* Stored items

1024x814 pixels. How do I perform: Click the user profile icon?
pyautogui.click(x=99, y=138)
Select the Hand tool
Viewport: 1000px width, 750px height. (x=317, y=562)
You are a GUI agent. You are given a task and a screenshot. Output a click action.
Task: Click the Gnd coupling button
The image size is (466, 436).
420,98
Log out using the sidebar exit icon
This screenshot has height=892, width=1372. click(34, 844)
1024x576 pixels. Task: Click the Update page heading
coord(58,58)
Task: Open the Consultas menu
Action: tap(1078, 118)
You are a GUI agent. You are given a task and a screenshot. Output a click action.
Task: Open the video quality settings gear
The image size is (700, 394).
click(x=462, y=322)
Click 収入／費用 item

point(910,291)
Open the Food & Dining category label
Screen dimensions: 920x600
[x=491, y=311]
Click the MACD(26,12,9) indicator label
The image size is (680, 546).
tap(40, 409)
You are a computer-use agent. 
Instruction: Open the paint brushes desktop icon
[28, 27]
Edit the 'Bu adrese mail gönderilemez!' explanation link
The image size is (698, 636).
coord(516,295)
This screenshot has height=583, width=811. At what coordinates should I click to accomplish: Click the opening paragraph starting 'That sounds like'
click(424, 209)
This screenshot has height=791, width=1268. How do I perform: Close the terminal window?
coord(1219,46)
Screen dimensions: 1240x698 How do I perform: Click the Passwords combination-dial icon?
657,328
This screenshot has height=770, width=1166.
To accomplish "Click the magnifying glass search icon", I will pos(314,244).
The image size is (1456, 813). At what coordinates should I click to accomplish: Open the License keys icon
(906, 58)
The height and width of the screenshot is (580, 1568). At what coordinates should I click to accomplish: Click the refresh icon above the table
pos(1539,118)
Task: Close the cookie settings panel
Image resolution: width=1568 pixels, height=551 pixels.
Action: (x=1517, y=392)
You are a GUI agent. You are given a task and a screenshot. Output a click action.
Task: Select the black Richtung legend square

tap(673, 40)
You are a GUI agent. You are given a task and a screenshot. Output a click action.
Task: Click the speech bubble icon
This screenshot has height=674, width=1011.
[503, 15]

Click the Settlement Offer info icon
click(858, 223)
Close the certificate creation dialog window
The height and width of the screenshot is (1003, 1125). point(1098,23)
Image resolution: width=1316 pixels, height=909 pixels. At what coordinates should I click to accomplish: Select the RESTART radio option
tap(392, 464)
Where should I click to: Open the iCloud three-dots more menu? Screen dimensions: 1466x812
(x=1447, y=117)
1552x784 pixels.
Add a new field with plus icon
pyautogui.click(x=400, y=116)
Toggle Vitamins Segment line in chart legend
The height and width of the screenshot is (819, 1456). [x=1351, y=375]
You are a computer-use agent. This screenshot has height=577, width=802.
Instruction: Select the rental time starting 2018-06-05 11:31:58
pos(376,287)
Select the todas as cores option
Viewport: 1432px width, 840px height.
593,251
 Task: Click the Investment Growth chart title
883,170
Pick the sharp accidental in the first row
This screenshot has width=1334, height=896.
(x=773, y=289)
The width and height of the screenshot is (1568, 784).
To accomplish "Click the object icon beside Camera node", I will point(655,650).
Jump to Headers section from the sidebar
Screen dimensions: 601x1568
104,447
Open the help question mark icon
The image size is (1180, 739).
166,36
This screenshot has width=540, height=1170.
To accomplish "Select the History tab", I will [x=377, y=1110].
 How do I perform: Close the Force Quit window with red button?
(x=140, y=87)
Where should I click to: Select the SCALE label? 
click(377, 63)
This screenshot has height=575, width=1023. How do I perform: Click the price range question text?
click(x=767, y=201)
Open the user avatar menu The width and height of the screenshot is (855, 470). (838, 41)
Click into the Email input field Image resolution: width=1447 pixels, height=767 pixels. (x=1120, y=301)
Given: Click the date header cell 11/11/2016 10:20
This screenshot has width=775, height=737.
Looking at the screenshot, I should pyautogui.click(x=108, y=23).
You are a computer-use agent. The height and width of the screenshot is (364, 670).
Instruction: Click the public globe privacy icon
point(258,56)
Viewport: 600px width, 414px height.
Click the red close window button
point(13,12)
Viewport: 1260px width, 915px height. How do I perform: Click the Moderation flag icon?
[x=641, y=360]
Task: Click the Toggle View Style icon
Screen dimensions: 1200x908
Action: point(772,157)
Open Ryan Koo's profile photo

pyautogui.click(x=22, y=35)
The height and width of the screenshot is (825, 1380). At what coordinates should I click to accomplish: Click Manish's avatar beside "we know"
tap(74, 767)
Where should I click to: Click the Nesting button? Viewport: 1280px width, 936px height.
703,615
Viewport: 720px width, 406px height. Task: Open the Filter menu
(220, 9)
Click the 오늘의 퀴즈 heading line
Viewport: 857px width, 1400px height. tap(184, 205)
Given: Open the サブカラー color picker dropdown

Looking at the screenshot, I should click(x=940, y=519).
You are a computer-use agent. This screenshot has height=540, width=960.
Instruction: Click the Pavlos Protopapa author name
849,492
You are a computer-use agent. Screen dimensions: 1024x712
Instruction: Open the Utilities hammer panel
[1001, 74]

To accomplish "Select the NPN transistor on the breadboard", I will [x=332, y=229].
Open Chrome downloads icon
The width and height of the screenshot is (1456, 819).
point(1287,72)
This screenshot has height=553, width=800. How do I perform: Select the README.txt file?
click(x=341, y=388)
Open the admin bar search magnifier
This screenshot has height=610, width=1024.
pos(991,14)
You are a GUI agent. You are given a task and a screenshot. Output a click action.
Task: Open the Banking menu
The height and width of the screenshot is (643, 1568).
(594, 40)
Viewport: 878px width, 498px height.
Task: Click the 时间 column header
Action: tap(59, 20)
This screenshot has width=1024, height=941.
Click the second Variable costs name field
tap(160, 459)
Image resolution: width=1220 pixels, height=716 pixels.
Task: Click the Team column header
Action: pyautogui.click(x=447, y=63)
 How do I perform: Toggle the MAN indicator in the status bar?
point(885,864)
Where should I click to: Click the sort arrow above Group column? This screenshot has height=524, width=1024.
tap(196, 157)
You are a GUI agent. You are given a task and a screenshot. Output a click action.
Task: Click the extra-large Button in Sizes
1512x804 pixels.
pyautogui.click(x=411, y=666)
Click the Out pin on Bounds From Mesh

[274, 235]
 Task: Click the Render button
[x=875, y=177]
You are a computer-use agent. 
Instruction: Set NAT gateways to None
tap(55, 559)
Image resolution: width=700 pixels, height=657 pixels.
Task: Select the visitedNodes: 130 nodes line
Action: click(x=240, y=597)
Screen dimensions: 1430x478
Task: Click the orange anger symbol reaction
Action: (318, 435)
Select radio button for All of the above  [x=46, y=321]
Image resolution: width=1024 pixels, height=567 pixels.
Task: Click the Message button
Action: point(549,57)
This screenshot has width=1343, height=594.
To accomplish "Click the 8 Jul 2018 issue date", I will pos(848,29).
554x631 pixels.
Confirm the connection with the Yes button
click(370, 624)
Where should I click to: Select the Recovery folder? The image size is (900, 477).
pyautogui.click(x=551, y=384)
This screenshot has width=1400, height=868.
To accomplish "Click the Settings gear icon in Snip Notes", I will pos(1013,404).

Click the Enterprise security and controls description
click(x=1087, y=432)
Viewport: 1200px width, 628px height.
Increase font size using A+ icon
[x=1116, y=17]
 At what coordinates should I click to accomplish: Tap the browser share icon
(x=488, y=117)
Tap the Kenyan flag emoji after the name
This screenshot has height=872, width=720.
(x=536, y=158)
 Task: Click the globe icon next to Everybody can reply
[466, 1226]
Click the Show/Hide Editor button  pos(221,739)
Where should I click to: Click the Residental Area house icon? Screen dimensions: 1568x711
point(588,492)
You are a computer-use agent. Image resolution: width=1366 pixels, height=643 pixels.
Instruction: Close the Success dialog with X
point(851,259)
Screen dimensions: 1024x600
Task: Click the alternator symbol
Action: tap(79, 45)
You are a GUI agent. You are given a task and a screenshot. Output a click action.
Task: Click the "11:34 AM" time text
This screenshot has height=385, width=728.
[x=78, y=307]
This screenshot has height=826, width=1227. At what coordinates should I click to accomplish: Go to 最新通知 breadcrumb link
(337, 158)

* Task requirements
What you give back must be the stretch above, starting at the line with "Click the Settlement Offer info icon" and ending at the line with "The width and height of the screenshot is (1568, 784).", copied exactly.

* Written response
Click the Settlement Offer info icon
click(858, 223)
Close the certificate creation dialog window
The height and width of the screenshot is (1003, 1125). point(1098,23)
Image resolution: width=1316 pixels, height=909 pixels. At what coordinates should I click to accomplish: Select the RESTART radio option
tap(392, 464)
Where should I click to: Open the iCloud three-dots more menu? Screen dimensions: 1466x812
(x=1447, y=117)
1552x784 pixels.
Add a new field with plus icon
pyautogui.click(x=400, y=116)
Toggle Vitamins Segment line in chart legend
The height and width of the screenshot is (819, 1456). [x=1351, y=375]
You are a computer-use agent. This screenshot has height=577, width=802.
Instruction: Select the rental time starting 2018-06-05 11:31:58
pos(376,287)
Select the todas as cores option
Viewport: 1432px width, 840px height.
593,251
 Task: Click the Investment Growth chart title
883,170
Pick the sharp accidental in the first row
This screenshot has width=1334, height=896.
(x=773, y=289)
The width and height of the screenshot is (1568, 784).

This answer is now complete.